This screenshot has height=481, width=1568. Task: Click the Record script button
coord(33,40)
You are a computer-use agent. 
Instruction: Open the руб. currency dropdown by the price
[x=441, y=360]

- - - - -

Give back the lines above exactly, from the one with "You are a computer-use agent." through the last line.

--- Task output ---
You are a computer-use agent. 
Instruction: Open the руб. currency dropdown by the price
[x=441, y=360]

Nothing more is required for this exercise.